■ **PROBLEM STATEMENT**: Your task is to repeat the entries exactly from their first line through the line with "Like Chigiri's tweet", and to stop there.

__________________________________________________

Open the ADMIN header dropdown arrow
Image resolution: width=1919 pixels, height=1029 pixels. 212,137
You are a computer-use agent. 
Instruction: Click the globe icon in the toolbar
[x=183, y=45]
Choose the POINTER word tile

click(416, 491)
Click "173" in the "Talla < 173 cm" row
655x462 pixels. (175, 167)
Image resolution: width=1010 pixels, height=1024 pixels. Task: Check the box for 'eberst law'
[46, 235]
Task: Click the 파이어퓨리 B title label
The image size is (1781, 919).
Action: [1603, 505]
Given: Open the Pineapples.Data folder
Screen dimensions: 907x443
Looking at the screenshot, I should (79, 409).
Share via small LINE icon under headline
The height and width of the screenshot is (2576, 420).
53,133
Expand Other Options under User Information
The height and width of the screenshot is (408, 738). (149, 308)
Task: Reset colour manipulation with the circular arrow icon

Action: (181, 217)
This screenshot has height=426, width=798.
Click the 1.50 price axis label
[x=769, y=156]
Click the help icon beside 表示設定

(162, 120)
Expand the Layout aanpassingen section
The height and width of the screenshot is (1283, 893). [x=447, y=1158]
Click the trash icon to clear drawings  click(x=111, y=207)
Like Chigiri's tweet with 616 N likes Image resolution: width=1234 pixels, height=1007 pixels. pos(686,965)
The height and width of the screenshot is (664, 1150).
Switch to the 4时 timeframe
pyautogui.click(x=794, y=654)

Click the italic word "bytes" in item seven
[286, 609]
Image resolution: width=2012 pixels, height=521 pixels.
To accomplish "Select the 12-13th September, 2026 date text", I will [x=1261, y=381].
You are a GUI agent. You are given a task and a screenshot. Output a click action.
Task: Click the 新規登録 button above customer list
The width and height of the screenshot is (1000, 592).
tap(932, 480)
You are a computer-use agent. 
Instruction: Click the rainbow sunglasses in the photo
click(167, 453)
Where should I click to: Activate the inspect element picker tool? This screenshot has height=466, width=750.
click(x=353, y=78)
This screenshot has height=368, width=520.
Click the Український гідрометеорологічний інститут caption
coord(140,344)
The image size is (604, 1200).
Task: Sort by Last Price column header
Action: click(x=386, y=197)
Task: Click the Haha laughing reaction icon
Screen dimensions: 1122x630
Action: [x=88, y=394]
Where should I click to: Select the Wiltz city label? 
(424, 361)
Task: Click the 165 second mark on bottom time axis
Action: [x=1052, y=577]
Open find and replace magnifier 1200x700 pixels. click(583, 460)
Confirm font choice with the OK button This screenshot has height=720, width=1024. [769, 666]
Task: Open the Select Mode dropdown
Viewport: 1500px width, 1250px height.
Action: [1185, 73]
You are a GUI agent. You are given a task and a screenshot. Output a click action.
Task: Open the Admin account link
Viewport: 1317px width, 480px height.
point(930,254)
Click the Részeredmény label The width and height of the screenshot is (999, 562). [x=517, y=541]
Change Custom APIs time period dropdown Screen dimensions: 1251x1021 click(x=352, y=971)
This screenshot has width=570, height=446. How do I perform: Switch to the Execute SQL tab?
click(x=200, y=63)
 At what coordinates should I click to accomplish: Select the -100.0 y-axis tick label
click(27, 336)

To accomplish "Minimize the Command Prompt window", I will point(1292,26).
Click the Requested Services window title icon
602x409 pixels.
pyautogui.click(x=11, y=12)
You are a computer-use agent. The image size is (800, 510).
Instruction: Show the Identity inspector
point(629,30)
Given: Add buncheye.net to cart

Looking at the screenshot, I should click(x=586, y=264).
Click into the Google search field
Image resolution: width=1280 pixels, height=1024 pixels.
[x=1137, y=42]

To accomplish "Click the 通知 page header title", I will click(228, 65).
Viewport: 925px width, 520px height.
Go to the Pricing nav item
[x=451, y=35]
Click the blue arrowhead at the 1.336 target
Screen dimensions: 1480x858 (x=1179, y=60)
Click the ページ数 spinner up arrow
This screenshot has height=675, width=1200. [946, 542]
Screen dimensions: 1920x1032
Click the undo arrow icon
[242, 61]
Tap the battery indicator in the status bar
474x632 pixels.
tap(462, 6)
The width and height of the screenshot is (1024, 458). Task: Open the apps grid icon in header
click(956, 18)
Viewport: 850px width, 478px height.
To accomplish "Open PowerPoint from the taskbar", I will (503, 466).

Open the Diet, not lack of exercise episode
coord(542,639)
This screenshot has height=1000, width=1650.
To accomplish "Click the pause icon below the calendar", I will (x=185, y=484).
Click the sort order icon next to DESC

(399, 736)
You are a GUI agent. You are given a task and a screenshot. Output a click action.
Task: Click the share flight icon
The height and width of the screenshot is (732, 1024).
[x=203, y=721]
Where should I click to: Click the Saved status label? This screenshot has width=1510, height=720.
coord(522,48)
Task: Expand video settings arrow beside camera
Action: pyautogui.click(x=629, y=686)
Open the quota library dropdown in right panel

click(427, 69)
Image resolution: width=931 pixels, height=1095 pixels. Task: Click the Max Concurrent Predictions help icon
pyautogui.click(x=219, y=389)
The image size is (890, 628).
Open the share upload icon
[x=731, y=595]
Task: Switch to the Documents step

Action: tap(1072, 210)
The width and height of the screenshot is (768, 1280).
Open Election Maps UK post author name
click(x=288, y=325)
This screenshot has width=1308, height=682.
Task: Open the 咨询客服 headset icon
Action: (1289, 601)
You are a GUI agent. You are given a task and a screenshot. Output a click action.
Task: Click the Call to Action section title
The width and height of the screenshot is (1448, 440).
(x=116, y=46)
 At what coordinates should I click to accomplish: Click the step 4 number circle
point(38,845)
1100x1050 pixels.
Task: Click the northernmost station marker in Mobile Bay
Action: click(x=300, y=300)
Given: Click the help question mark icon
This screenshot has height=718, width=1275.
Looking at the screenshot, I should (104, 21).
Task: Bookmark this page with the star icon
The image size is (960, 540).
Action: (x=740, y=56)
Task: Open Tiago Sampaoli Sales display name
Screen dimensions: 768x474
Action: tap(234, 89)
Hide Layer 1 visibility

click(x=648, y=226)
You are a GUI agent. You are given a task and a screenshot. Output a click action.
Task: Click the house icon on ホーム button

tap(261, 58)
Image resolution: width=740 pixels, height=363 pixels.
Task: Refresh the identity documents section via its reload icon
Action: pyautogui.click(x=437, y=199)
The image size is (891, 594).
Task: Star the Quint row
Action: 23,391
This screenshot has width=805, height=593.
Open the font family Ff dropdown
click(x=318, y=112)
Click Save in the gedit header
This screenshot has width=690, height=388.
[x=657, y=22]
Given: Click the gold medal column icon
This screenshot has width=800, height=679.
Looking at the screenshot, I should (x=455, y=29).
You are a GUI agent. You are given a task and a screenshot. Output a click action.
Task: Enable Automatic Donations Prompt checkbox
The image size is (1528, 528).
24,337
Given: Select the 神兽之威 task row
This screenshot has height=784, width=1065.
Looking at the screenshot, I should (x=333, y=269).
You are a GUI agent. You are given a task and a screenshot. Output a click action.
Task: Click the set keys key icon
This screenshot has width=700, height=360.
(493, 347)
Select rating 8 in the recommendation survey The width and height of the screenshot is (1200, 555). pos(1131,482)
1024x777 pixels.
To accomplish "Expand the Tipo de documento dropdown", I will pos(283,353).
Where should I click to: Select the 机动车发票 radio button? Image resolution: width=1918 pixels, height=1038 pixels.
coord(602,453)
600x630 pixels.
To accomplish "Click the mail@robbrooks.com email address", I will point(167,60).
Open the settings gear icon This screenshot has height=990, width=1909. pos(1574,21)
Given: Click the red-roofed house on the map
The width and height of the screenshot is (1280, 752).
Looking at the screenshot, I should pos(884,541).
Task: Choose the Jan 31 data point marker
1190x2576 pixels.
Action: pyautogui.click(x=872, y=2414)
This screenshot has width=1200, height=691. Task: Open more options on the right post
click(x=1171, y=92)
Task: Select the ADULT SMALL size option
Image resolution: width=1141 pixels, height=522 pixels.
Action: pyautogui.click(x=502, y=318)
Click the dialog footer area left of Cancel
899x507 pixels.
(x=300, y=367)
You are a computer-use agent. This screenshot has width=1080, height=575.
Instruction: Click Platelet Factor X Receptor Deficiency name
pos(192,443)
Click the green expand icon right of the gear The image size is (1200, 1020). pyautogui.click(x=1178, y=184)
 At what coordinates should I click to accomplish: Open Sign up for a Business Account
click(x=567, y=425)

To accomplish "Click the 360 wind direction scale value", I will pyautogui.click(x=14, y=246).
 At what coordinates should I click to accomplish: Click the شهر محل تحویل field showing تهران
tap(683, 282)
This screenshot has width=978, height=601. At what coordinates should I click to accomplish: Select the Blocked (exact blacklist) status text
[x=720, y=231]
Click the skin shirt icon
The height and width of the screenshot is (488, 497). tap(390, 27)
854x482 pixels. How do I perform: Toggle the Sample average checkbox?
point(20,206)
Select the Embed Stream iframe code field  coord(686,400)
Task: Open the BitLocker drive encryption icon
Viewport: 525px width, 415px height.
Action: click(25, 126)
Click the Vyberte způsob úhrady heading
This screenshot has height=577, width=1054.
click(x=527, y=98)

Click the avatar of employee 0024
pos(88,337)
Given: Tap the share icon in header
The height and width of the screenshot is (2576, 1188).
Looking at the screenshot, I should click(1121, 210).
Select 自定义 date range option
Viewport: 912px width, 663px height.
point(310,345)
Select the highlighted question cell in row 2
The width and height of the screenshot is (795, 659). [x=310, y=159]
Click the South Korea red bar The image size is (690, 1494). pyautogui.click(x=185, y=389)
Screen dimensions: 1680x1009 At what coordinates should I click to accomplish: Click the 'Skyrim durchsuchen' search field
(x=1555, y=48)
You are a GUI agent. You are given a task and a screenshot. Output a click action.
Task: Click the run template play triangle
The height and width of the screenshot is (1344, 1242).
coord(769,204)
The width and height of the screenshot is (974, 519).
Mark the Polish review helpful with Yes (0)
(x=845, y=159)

__________________________________________________

■ **RESULT**:
Open the ADMIN header dropdown arrow
Image resolution: width=1919 pixels, height=1029 pixels. 212,137
You are a computer-use agent. 
Instruction: Click the globe icon in the toolbar
[x=183, y=45]
Choose the POINTER word tile

click(416, 491)
Click "173" in the "Talla < 173 cm" row
655x462 pixels. (175, 167)
Image resolution: width=1010 pixels, height=1024 pixels. Task: Check the box for 'eberst law'
[46, 235]
Task: Click the 파이어퓨리 B title label
The image size is (1781, 919).
Action: [1603, 505]
Given: Open the Pineapples.Data folder
Screen dimensions: 907x443
Looking at the screenshot, I should (79, 409).
Share via small LINE icon under headline
The height and width of the screenshot is (2576, 420).
53,133
Expand Other Options under User Information
The height and width of the screenshot is (408, 738). (149, 308)
Task: Reset colour manipulation with the circular arrow icon

Action: (181, 217)
This screenshot has height=426, width=798.
Click the 1.50 price axis label
[x=769, y=156]
Click the help icon beside 表示設定

(162, 120)
Expand the Layout aanpassingen section
The height and width of the screenshot is (1283, 893). [x=447, y=1158]
Click the trash icon to clear drawings  click(x=111, y=207)
Like Chigiri's tweet with 616 N likes Image resolution: width=1234 pixels, height=1007 pixels. pos(686,965)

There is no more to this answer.